**Activity**: Where does the word "will" occur in the data below? Copy each line that holds it.

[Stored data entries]
[Start of Attachment]

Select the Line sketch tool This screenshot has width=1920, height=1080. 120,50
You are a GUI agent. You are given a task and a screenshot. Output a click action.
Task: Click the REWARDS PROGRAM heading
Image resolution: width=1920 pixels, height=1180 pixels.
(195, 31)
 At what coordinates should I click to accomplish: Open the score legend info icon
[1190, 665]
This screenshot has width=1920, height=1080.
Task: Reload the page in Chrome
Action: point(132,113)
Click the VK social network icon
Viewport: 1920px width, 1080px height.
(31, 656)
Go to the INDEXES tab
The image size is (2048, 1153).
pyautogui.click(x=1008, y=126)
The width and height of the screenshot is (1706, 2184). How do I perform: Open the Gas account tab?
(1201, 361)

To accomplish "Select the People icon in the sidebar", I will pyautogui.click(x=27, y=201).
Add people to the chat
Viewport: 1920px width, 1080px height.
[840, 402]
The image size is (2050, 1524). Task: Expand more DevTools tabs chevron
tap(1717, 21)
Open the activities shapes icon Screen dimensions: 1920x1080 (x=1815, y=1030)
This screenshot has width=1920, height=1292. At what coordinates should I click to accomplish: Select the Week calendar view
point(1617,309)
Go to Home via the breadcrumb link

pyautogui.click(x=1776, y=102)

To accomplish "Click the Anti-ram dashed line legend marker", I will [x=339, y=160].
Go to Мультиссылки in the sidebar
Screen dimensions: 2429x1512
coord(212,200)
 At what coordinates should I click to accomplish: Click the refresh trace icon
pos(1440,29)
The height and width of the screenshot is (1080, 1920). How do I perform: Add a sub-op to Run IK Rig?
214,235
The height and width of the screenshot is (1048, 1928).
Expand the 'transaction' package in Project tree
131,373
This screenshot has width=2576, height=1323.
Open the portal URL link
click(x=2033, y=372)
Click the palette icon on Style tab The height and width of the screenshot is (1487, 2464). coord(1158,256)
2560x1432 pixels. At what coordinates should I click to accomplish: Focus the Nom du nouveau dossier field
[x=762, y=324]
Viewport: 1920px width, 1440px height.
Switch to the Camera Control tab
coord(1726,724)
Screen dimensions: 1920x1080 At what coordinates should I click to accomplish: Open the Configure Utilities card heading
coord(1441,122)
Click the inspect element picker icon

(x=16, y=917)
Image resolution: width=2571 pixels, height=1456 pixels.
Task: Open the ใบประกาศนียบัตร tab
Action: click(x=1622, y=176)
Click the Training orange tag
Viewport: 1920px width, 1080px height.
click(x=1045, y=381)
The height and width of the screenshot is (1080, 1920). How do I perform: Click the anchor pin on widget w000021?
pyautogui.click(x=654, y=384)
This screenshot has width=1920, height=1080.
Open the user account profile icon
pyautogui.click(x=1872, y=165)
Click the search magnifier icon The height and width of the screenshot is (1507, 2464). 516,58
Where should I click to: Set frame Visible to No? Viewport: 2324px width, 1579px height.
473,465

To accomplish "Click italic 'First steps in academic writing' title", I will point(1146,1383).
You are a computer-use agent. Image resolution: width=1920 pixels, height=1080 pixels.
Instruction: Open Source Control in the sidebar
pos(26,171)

[End of Attachment]

**Output of the exercise**:
To accomplish "Select the People icon in the sidebar", I will pyautogui.click(x=27, y=201).
To accomplish "Click the Anti-ram dashed line legend marker", I will [x=339, y=160].
To accomplish "Click italic 'First steps in academic writing' title", I will point(1146,1383).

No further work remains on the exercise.